## ACTION ITEM
Scan the data below for the string "image". Show every line where it turns up.

## SUPPLIED INFORMATION

--

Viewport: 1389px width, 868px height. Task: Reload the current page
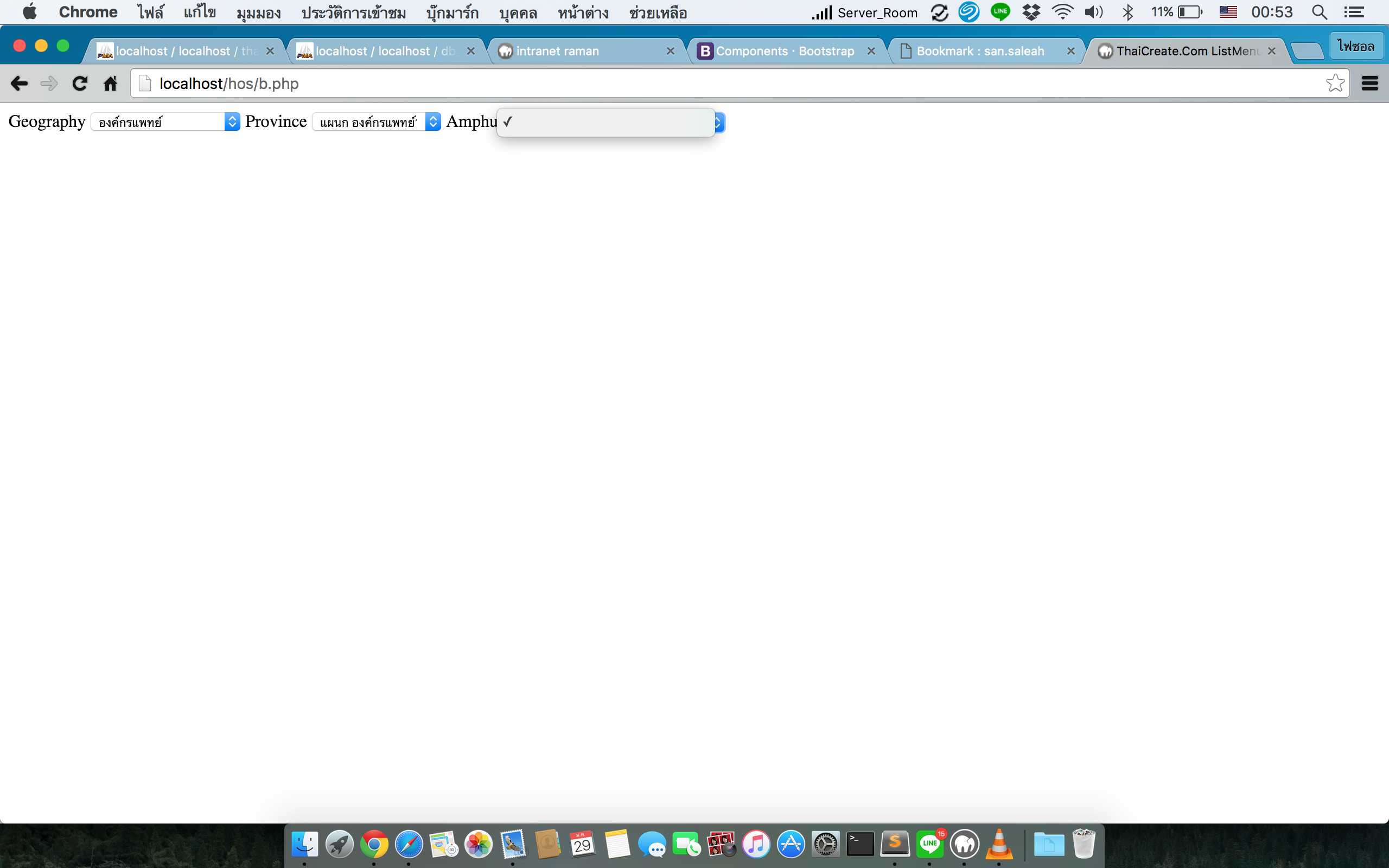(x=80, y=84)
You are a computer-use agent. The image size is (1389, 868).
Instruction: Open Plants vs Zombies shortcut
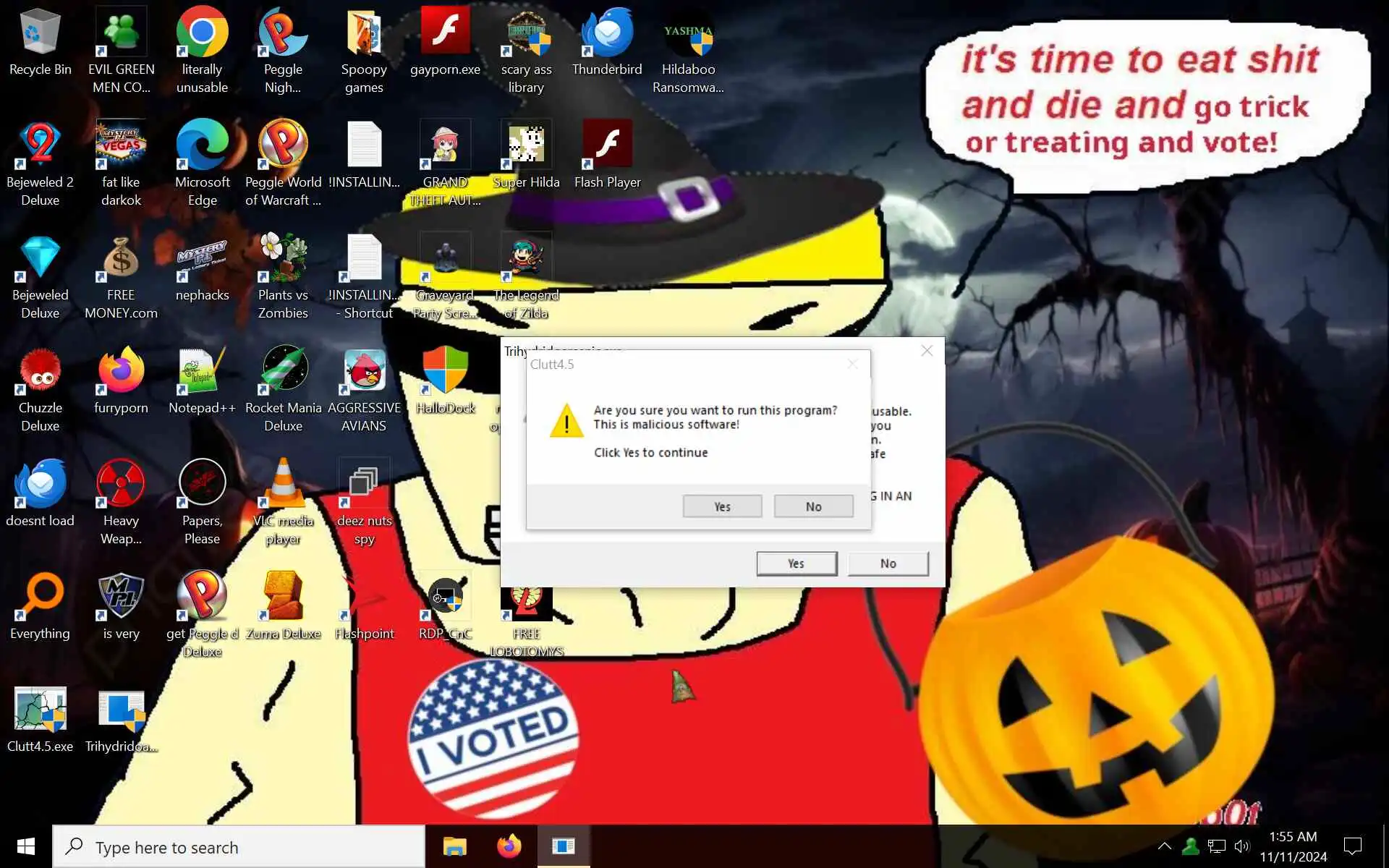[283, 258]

--

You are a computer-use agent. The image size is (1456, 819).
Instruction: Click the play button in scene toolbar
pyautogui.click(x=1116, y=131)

--

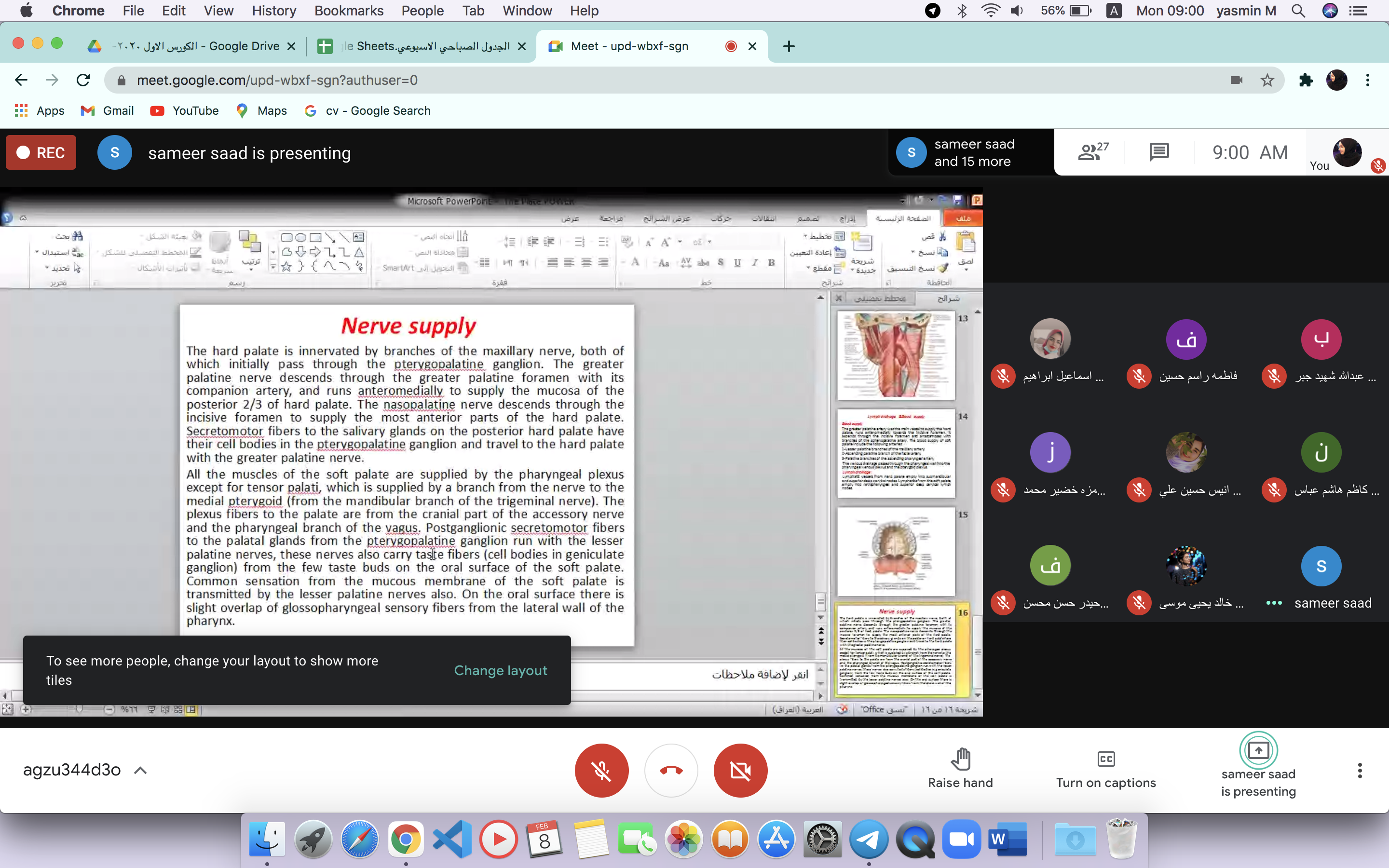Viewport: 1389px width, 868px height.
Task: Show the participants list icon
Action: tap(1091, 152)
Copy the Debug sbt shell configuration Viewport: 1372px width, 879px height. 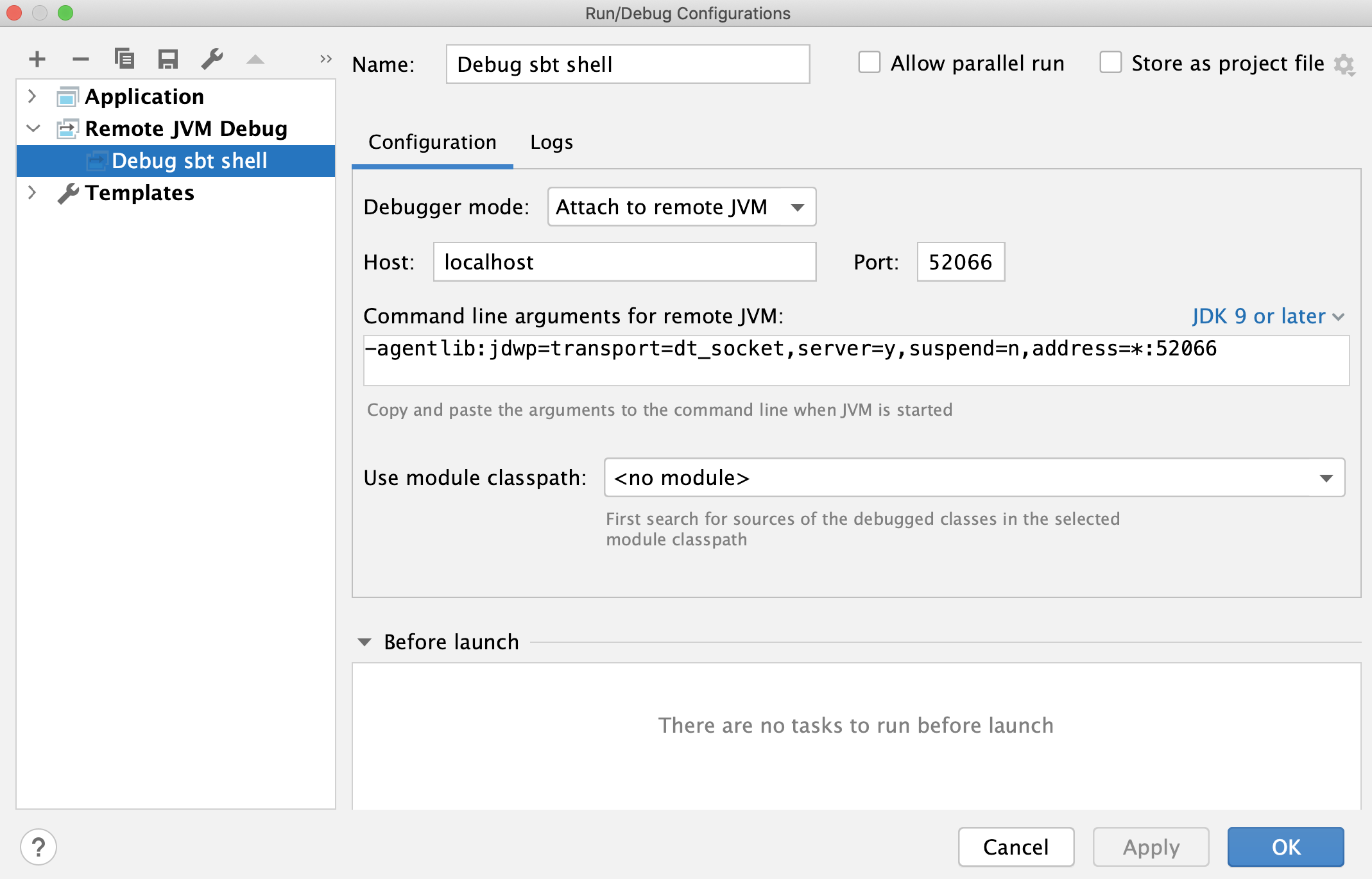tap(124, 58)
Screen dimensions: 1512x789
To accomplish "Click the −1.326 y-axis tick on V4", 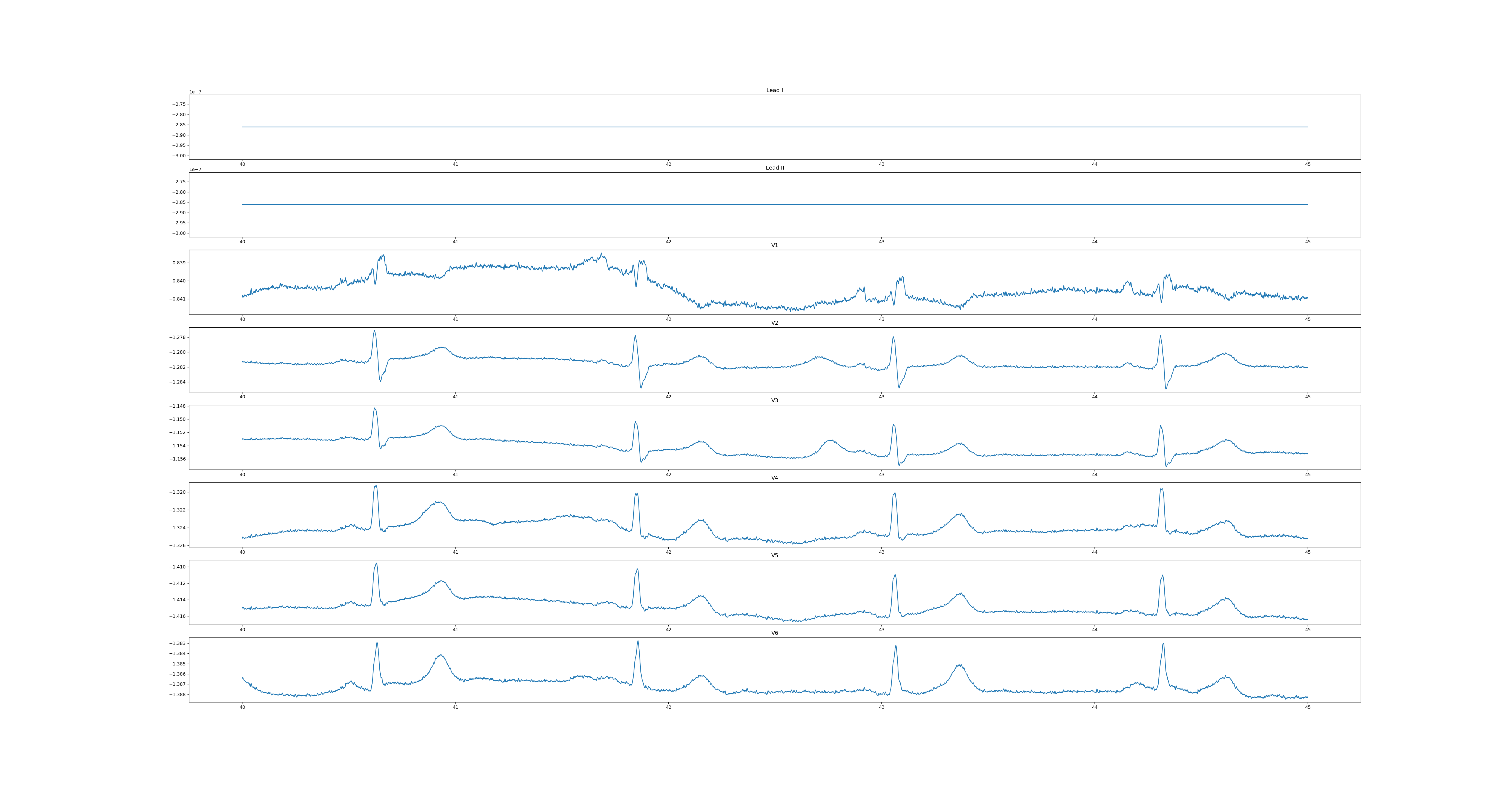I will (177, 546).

--

## SOLUTION
You are a computer-use agent. The image size is (1389, 868).
You are a computer-use agent. The image size is (1456, 819).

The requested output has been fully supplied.